Le jeu commence très fort en me propulsant directement dans l'asile tristement célèbre de Gotham. Las des évasions à répétition, le nouveau directeur a dépensé sans compter en équipement carcéral de haute technologie. Les premières minutes aux commandes de Batou sont impressionnantes, même si on ne fait rien, puisqu'elles me permettent de contempler le décor de ma très prochaine aventure, mélange totalement réussi entre modernité presque science-fictionnelle et splendeur gothique insolente. Les arches sculptées dans la souffrance et les statues démesurées des siècles passés s'allient aux cellules de confinement et autres gigantesques portes de sécurité dernier cri pour offrir l'architecture délétère digne des tourments de l'homme chauve-souris. C'est grand, c'est beau, c'est torturé et ça en jette. La direction artistique est simplement ébouriffante, au point que je me sente déjà à l'aise dans mon rôle au bout de cinq minutes. L'immersion chez les psychopathes est donc immédiate, surtout qu'il n'auront de cesse de me rappeler durant toute l'aventure que ma véritable place est là, auprès d'eux, au royaume de la folie et de la souffrance. Bizarrement, j'aurais plutôt tendance à les croire...

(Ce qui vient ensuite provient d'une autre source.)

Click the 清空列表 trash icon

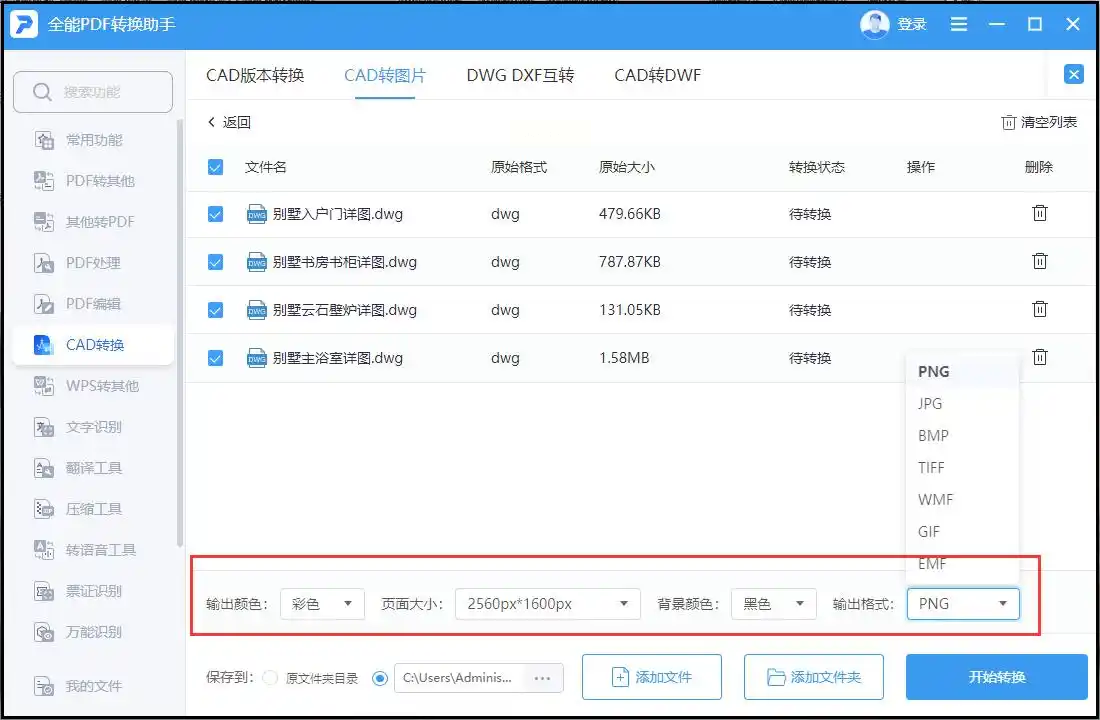[1008, 122]
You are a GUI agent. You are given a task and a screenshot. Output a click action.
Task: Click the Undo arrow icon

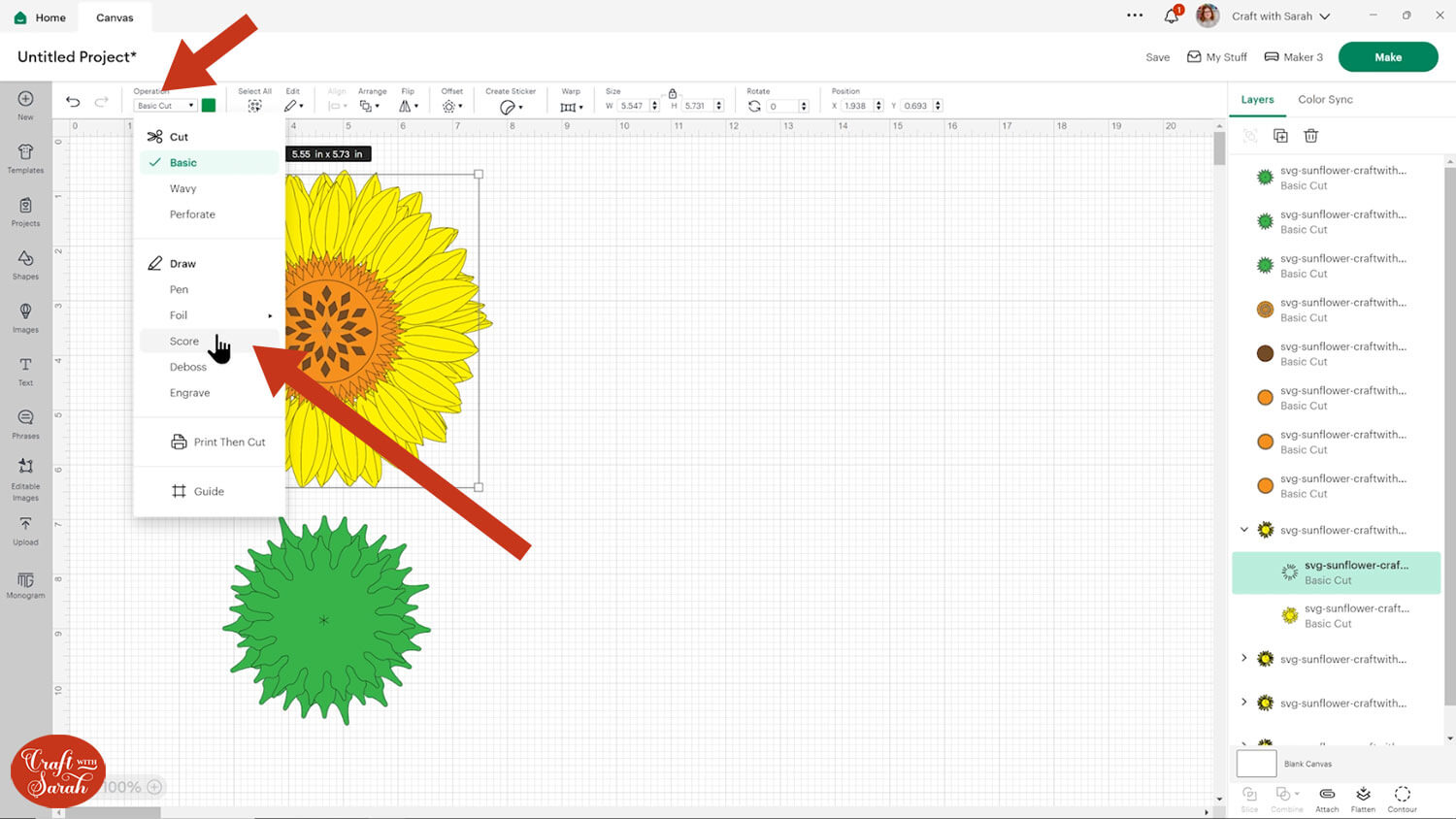(x=73, y=102)
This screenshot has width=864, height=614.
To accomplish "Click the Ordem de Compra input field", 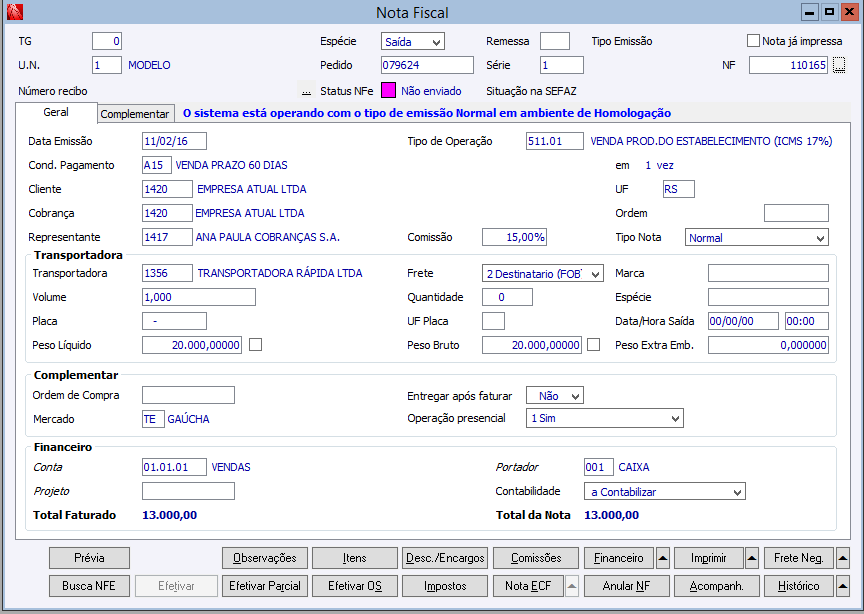I will point(188,395).
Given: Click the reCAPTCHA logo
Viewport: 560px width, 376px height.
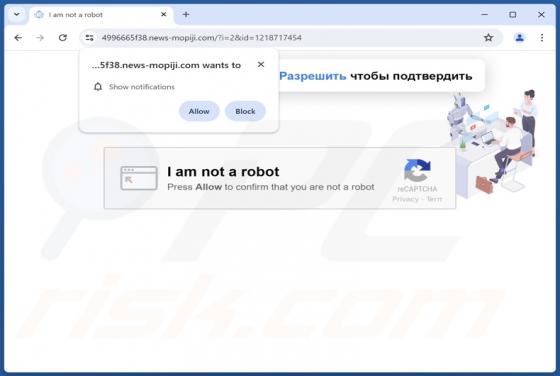Looking at the screenshot, I should [417, 170].
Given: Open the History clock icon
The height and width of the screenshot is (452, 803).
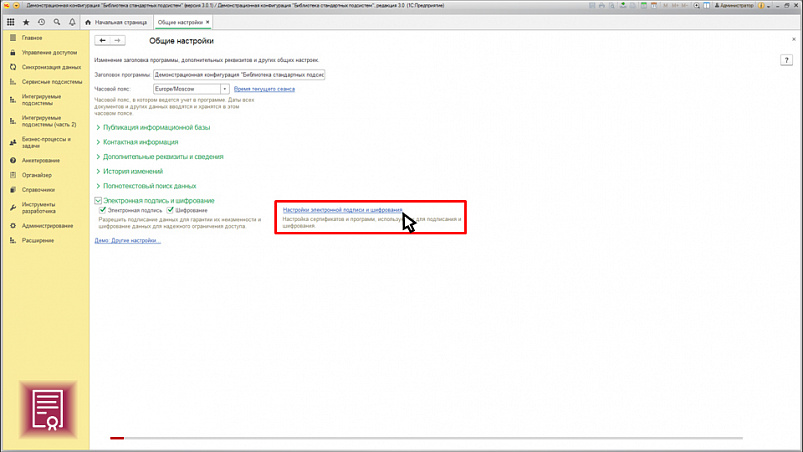Looking at the screenshot, I should coord(42,22).
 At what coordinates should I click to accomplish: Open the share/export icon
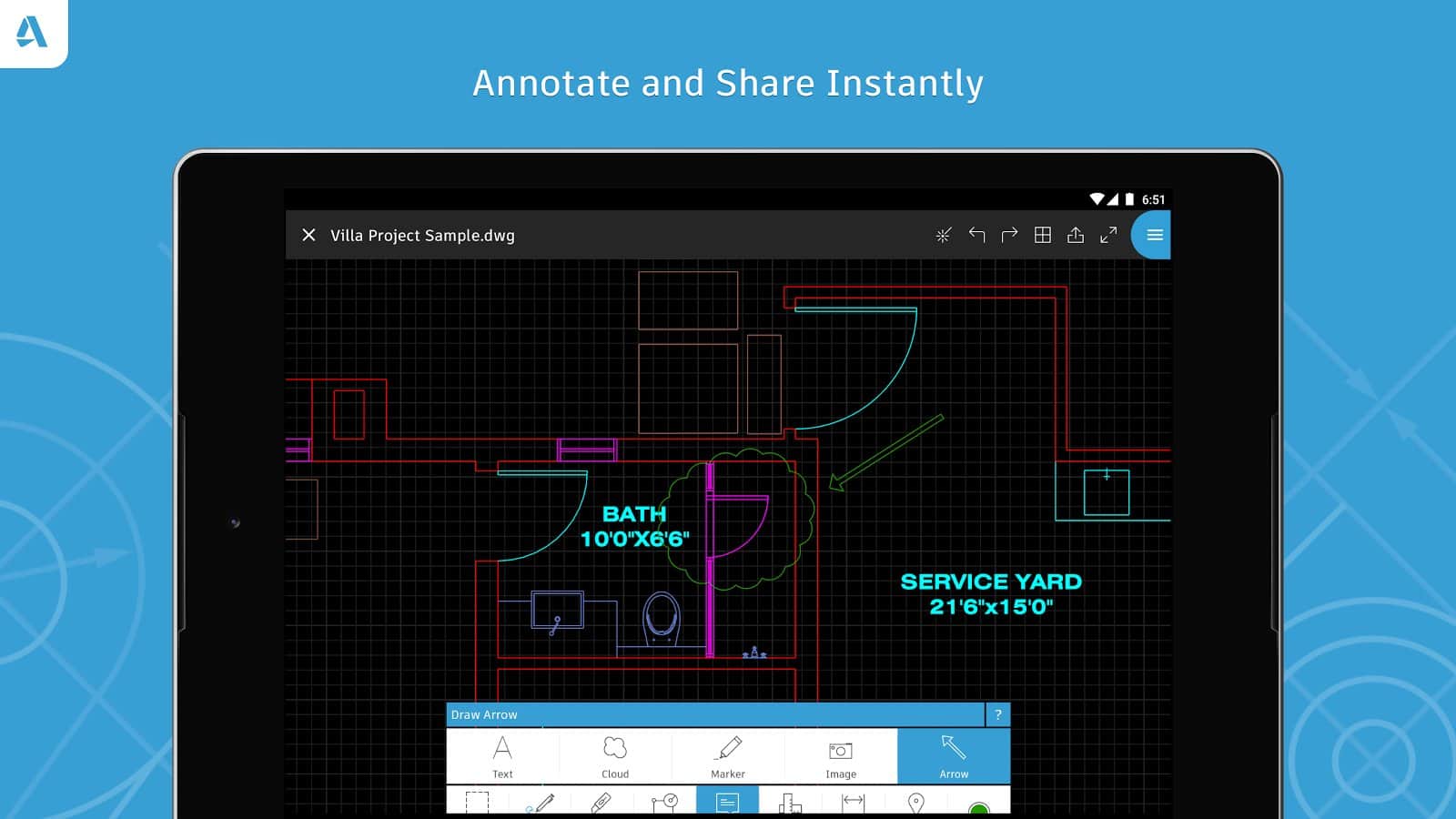[1076, 235]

C'est en cela que l'argument scénaristique du jeu tient la route: il permet d'expérimenter l'un des thèmes les plus intéressants de l'univers du Chevalier Noir: sa ressemblance pathologique avec les malades mentaux qu'il ne cesse de traquer. Le Joker, maitre de cérémonie de cet épisode, ne cesse de le rabâcher: est-ce qu'un type qui se déguise en chauve-souris peut être considéré comme normal ? Plusieurs passages du jeu se transforment en expérience hallucinatoire, grâce au gaz de l'Epouvantail, et tentent de répondre à cette épineuse question en approfondissant les peurs les plus enfouies de Bruce Wayne. Tout simplement géniales, ces idées de mise en scène délirantes sont cependant malheureusement trop rares. Ne nous le cachons pas: le scénario, pourtant signé Paul Dini, le responsable des histoires de la merveilleuse série animée des années 90, ne va pas au bout de ses ambitions. Finalement, Arkham Asylum se borne à n'être qu'un jeu vidéo de divertissement - mais quel divertissement ! Atteignant un bon équilibre entre action, infiltration et exploration, le titre de Rocksteady mise sur la richesse de l'expérience et de l'univers auquel il rend un brillant hommage.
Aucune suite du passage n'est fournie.